Abstract:

BACKGROUND: Studies concerning osteosarcoma drug resistance are limited for single gene or passway. However, dual-channel blocker of apoptosis and cell cycle regulation may reverse drug resistance in osteosarcoma.

OBJECTIVE: To construct an effective bcl-2, cyclin D1 specific siRNA lentiviral vector and transfect it into drug-resistant osteosarcoma cell lines of osteosarcoma, and to discuss the reversal of drug resistance.

METHODS: The restriction endonuclease and T₄ DNA ligase were used to construct the vector plasmid. Bcl-2 and cyclin D1 genes were cloned into the site of pSIH1-H1-copGFP shRNA vector to construct the pSIH1-H1-copGFP-bcl-2-siRNA and pSIH1-H1-copGFP-cyclinD1-siRNA. The cloned lentiviral plasmids and the packaging plasmids system were transfected into 293T cells. The supernatant was collected and the titer and infection efficiency of the recombinant lentivirus were determined.

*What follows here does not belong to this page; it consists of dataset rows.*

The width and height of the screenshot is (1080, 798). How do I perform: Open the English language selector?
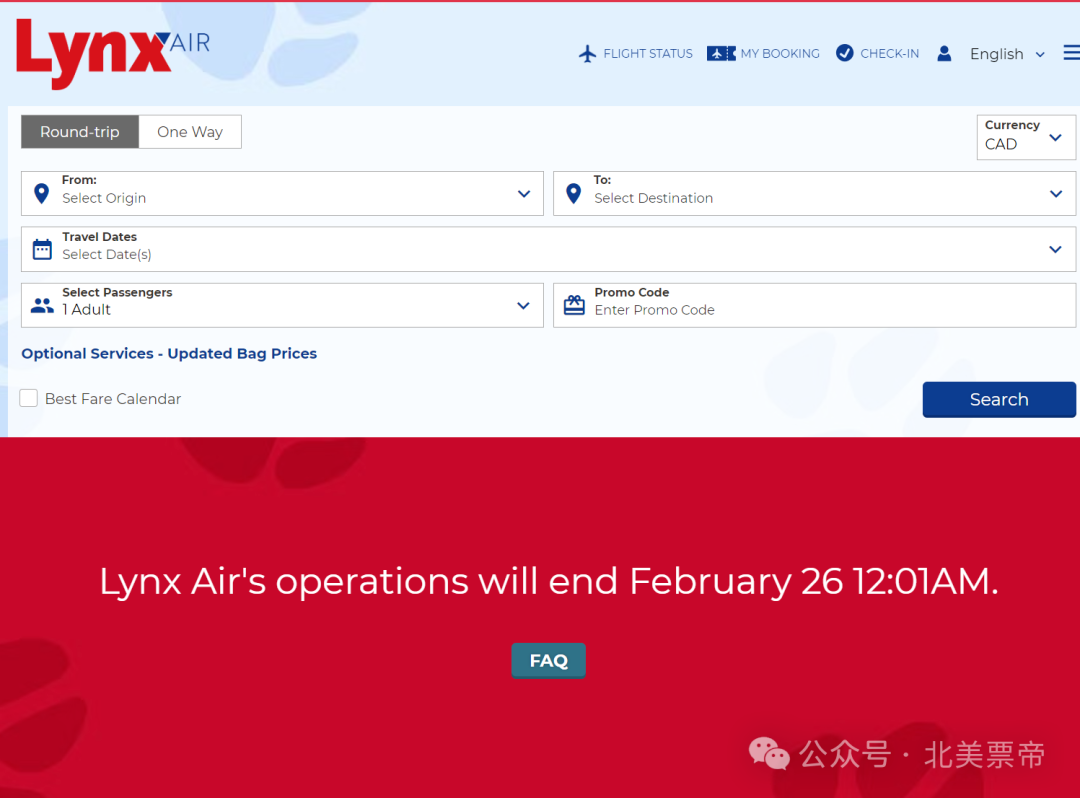click(1007, 54)
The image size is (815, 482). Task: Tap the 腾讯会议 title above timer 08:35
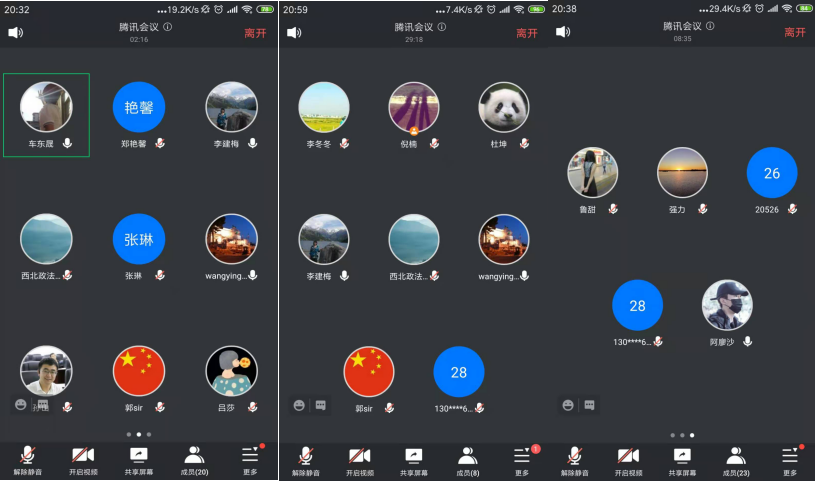[682, 26]

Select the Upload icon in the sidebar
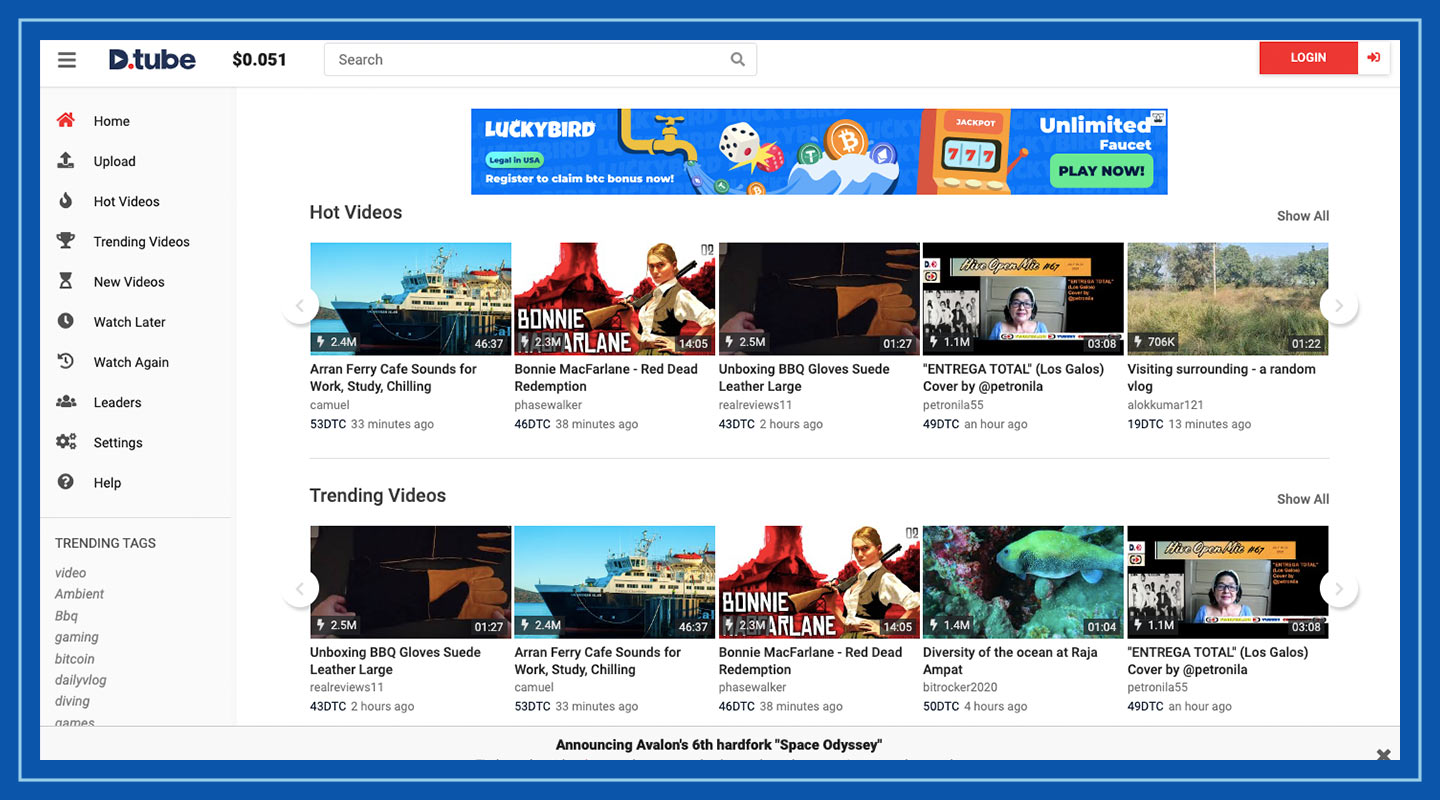click(x=66, y=161)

RESULTS AND CONCLUSION: The ligation of four pairs of bcl-2 and cyclin D1 specific siRNAs to the double digested lentiviral pSIH1-H1-copGFP shRNA vector were successful. The titer of concentrated virus was 1.14×10⁴ ifu/μL in the supernatant of the infected cells. The highest interference efficiency of bcl-2, cyclin D1 genes was respectively 88% and 87% detected by real-time fluorescence quantitative PCR. The results demonstrated an effective bcl-2, cyclin D1 specific siRNA lentiviral vector has been constructed by the application of siRNA technique.